AMSTERDAM (Reuters) - The two companies vying to purchase British food delivery service Just Eat traded barbs on Wednesday, as technology company Prosus and Takeaway.com each sought to win over a critical mass of shareholders.
Prosus said Takeaway.com’s all-share bid, which runs from Wednesday through Dec. 11 and is recommended by the Just Eat board, presents “significant risks” and underestimates how competitive the British market is.
The broadsides came after a two-week period in which Takeaway’s share price has rallied to a point where its offer nearly matches Prosus’s 4.9 billion pound ($6.3 billion) cash bid, erasing the advantage Prosus hoped to gain when it first launched its unsolicited bid in October.
Takeaway’s offer, which would see its founder Jitse Groen become CEO of the combined group, valued Just Eat at 698 pence or 4.76 billion pounds ($6.14 billion) as of the close of trade on Tuesday, according to Reuters calculations.
Just Eat shares traded at 753.4 pence at 1422GMT on Wednesday, signalling that shareholders believe a higher bid by one or the other side is likely.

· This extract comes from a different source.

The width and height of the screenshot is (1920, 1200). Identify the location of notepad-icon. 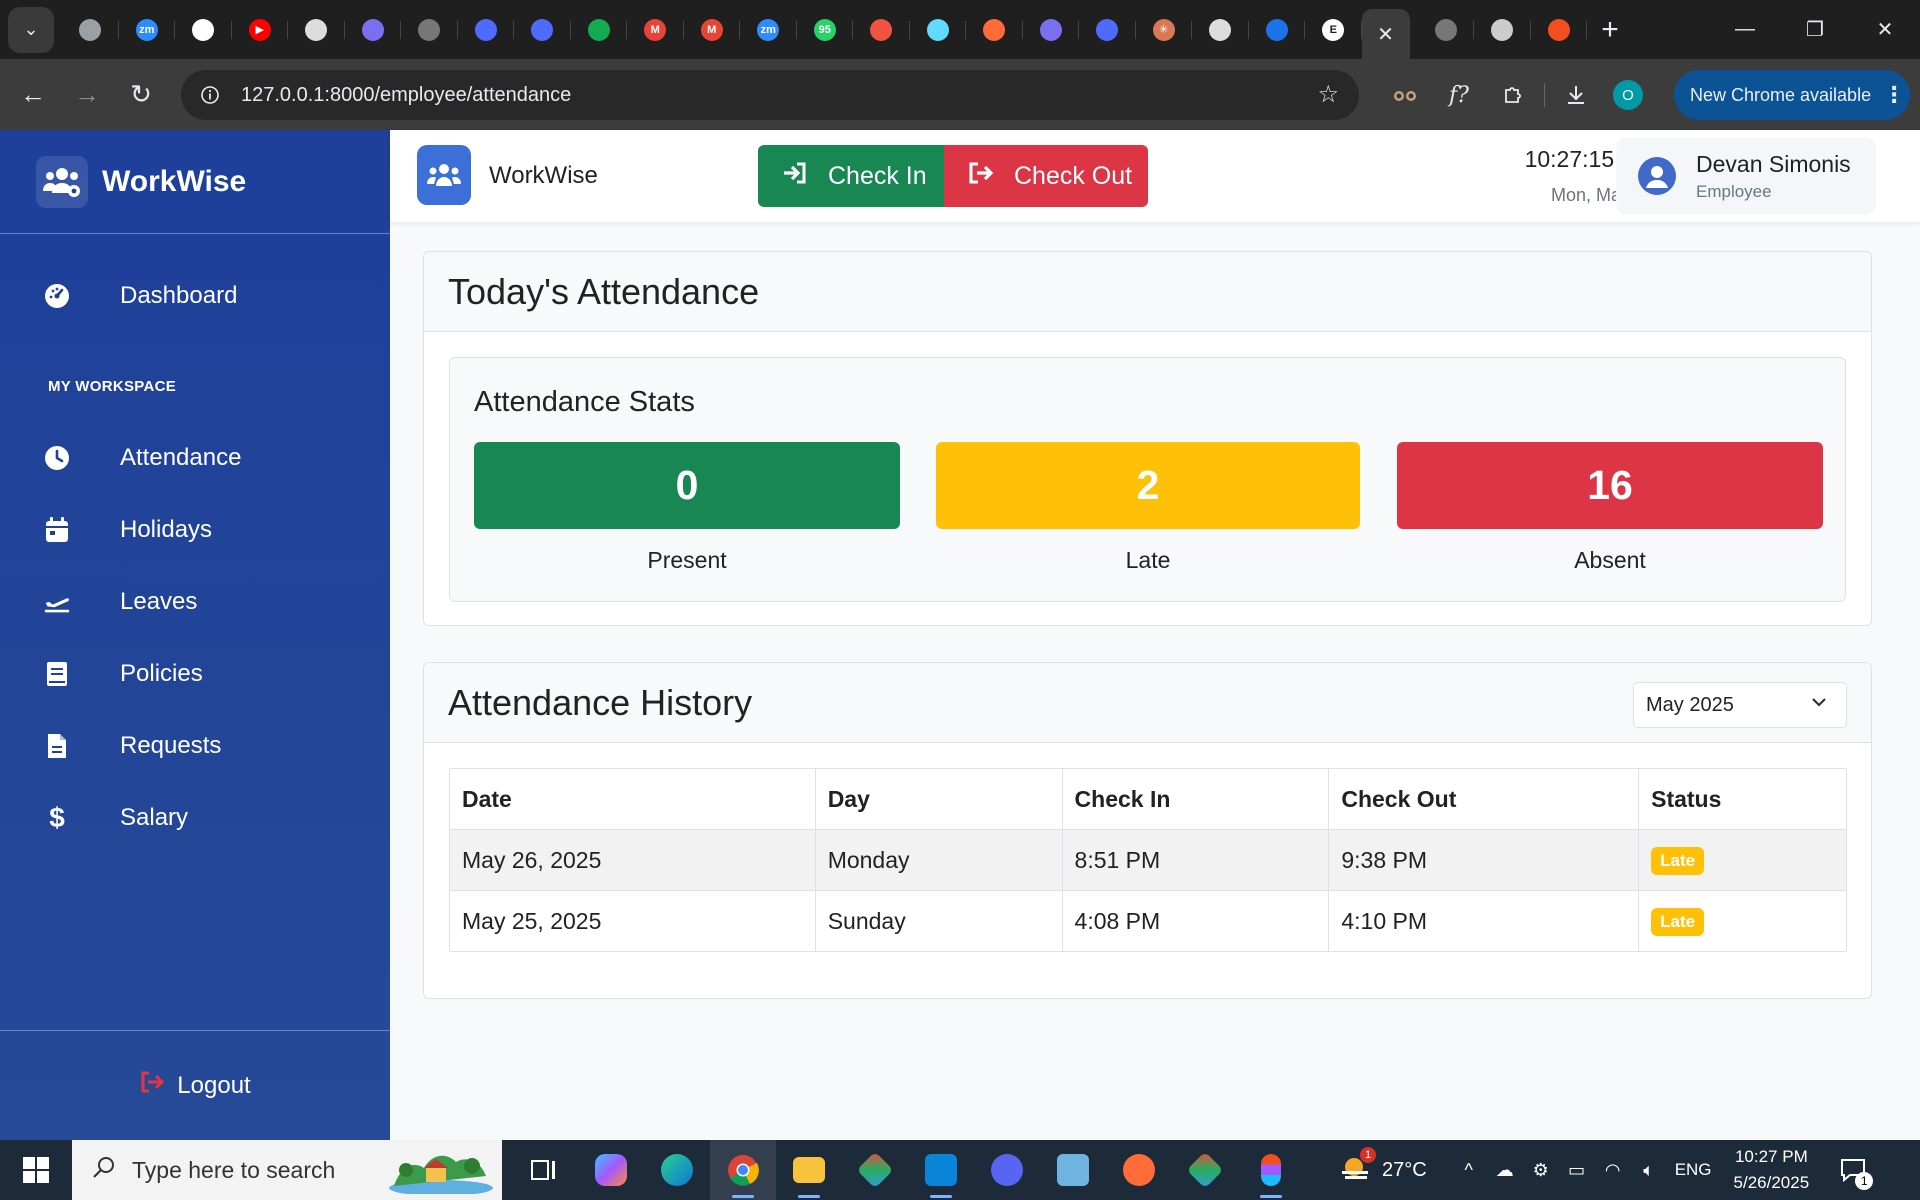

Prosus’s offer also ends Dec. 11 and both are conditional on receiving 75% of shares.
Prosus, which is controlled by South African investment giant Naspers Ltd., said in a statement that Takeaway’s offer “takes a narrow view of the food delivery sector based principally on its experience in the Netherlands and Germany.”
These markets “have so far been relatively insulated” from competition of the likes of Uber Eats and Deliveroo, it added.
In a response, Takeaway said it had become the biggest in seven of its markets “fighting the same competitors Just Eat faces in the UK”.
Takeaway has played on its experience in the sector and argues its bid will create a global powerhouse in food ordering, and save the combined group 20 million euros in costs over time.
“Being an operator is clearly different from being a financial investor,” it said in an emailed statement.
Just Eat’s board has recommended shareholders reject the Prosus bid saying it “significantly undervalues” the company.
Prosus, which owns stakes in food-ordering companies around the globe, said on Wednesday it doubted Takeaway can roll-out its own delivery service in Britain with no impact on the bottom line and with only tens of millions of investment.
In a Nov. 12 statement, Takeaway forecast costs “in the tens of millions”, to reposition the combined group for long term growth, including by strengthening its delivery service in Britain.
Groen’s strategy in the Netherlands and Germany has centred on becoming the dominant platform for food ordering, with food delivery seen as a supplementary business with worse economics.
Takeaway shares have rallied 17% from a recent low on Nov. 5.